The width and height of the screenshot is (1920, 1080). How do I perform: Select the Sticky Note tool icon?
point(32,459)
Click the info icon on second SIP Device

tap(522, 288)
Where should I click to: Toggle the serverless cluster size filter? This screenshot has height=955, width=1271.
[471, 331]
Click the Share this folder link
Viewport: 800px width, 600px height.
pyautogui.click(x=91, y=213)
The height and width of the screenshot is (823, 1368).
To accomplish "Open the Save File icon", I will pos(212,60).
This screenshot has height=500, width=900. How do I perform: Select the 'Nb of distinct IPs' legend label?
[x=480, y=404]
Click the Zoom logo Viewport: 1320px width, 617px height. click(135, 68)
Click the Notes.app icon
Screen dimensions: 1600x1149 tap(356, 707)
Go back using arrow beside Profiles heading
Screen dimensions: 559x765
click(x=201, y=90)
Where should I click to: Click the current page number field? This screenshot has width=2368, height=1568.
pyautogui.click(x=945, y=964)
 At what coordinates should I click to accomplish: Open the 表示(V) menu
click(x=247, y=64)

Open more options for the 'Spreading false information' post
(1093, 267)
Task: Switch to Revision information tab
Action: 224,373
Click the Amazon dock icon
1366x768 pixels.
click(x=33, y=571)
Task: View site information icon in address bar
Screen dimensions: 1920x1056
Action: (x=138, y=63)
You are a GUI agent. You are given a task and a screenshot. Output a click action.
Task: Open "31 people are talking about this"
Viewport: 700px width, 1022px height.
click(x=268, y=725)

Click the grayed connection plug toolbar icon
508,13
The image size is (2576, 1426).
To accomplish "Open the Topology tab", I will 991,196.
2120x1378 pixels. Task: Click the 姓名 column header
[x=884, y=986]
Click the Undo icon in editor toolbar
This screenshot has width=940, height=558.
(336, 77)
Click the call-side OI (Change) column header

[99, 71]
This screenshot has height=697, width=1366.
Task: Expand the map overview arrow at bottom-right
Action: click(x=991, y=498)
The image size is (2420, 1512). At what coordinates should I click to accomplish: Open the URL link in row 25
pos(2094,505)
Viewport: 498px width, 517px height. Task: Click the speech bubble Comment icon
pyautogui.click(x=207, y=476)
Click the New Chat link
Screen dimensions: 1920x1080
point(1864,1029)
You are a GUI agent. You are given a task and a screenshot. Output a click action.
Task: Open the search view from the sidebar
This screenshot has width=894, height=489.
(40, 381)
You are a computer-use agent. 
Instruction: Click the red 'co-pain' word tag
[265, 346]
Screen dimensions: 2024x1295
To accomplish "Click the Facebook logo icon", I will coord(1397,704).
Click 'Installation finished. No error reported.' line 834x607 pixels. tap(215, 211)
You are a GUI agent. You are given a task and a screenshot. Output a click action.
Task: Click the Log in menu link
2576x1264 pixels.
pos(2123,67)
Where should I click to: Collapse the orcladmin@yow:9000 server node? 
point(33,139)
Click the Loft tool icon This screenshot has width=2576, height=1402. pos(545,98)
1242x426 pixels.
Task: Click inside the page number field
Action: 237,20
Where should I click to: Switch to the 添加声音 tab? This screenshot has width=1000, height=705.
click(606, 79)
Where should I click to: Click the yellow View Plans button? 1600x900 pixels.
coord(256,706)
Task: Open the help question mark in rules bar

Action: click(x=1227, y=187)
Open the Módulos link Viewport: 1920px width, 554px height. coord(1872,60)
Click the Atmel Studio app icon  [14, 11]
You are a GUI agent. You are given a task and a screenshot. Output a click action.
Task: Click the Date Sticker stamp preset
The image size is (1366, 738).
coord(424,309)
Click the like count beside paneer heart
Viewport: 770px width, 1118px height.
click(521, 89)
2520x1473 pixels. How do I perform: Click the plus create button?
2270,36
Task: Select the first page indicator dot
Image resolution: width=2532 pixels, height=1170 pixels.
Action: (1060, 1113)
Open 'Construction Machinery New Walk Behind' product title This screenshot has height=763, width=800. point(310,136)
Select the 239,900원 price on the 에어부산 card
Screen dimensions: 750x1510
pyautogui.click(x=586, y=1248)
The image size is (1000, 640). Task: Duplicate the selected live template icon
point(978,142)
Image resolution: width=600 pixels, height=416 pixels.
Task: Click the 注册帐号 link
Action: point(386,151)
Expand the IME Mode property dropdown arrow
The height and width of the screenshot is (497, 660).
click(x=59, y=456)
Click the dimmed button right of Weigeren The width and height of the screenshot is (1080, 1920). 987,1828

------------------------------------

EXERCISE REQUIREMENTS:
Reproduce verbatim the stretch of the records from their start through the line containing "Screen dimensions: 1600x1149 tap(356, 707)", including both ends.

EXERCISE RESULT:
The width and height of the screenshot is (1920, 1080). How do I perform: Select the Sticky Note tool icon?
point(32,459)
Click the info icon on second SIP Device

tap(522, 288)
Where should I click to: Toggle the serverless cluster size filter? This screenshot has height=955, width=1271.
[471, 331]
Click the Share this folder link
Viewport: 800px width, 600px height.
pyautogui.click(x=91, y=213)
The height and width of the screenshot is (823, 1368).
To accomplish "Open the Save File icon", I will pos(212,60).
This screenshot has height=500, width=900. How do I perform: Select the 'Nb of distinct IPs' legend label?
[x=480, y=404]
Click the Zoom logo Viewport: 1320px width, 617px height. click(135, 68)
Click the Notes.app icon
Screen dimensions: 1600x1149 tap(356, 707)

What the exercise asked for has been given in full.